→ Material
──────────────────────────────
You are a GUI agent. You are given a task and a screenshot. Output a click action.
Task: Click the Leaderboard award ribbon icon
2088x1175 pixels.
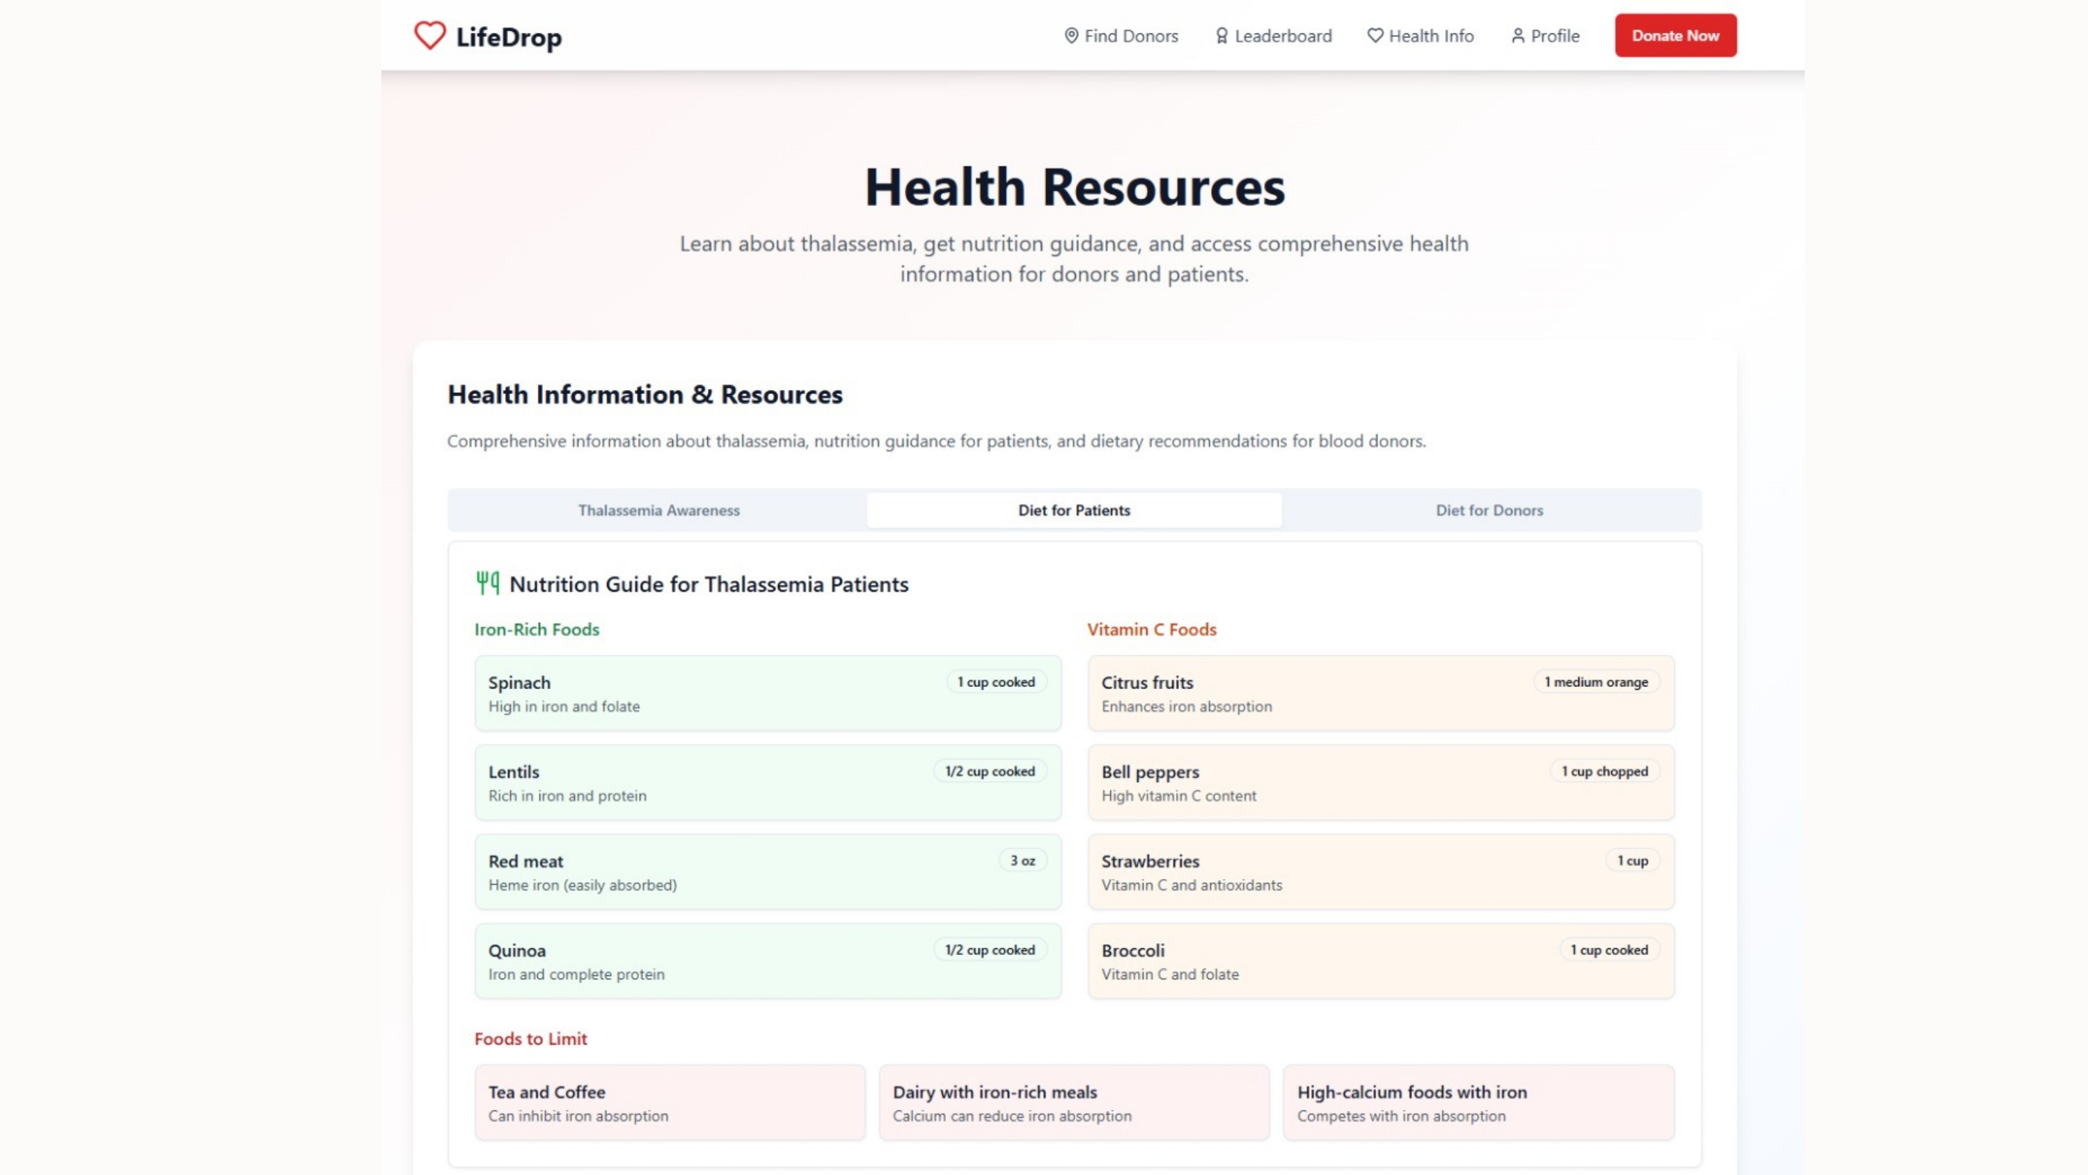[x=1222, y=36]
──────────────────────────────
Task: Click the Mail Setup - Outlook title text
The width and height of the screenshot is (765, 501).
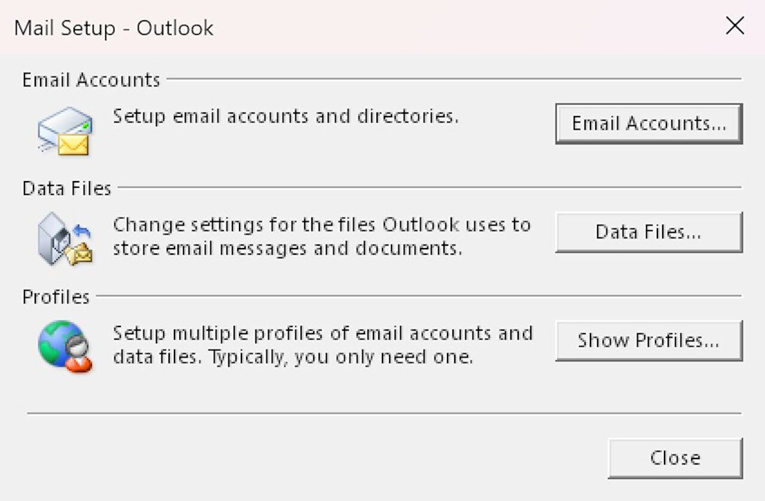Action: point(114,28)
──────────────────────────────
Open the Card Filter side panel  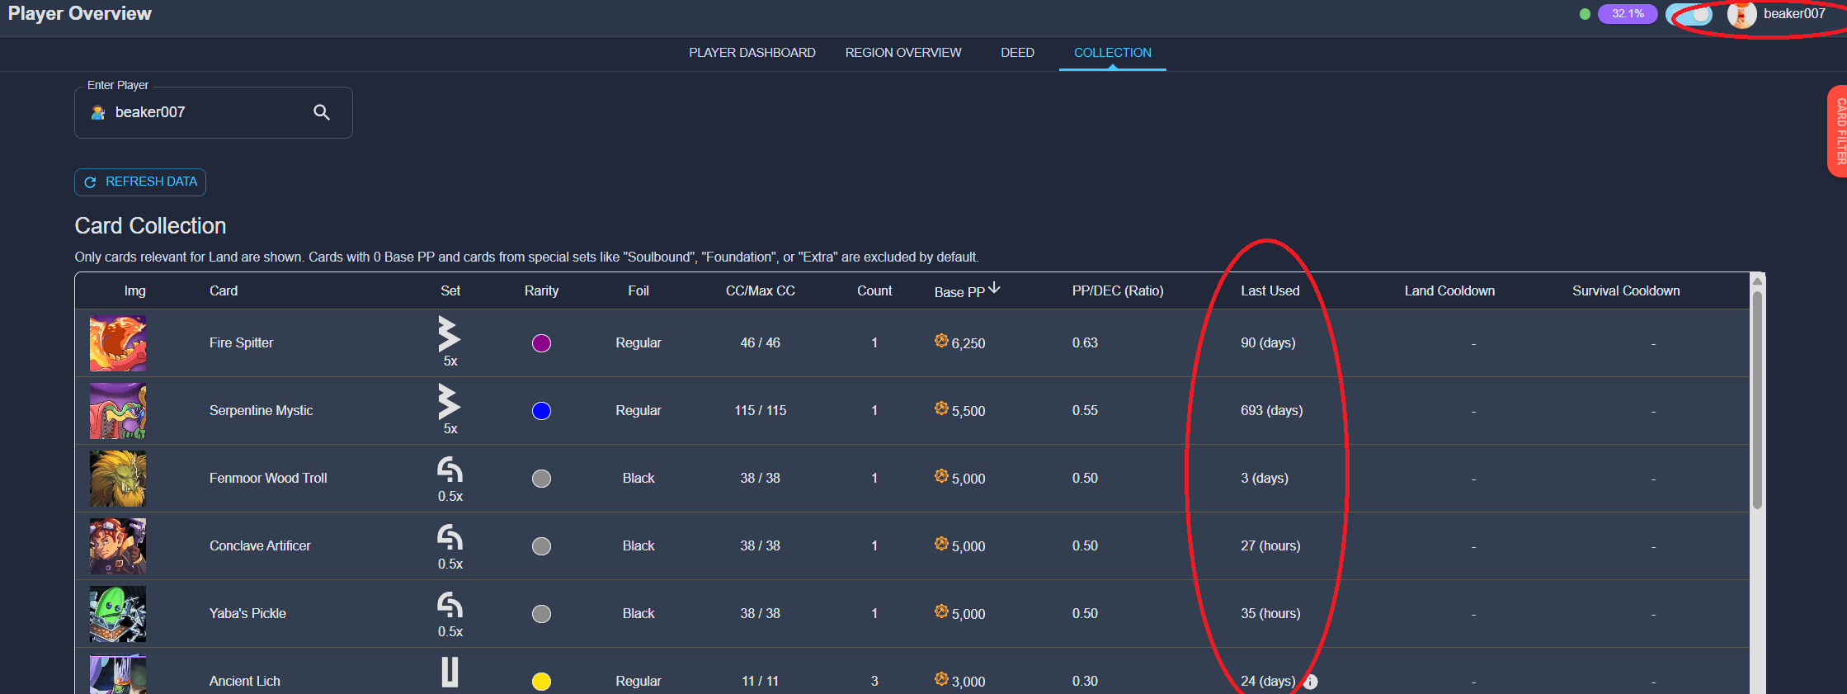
──────────────────────────────
→ What is asked
Can you output everything from the line containing "Task: Click the Mail" down to and including the line containing "Action: point(114,28)" as a Markdown table with the columns Row and Line, omitting blank lines and leaving the pictures out?

→ Task answer
| Row | Line |
|---|---|
| 1 | Task: Click the Mail Setup - Outlook title text |
| 2 | The width and height of the screenshot is (765, 501). |
| 3 | Action: point(114,28) |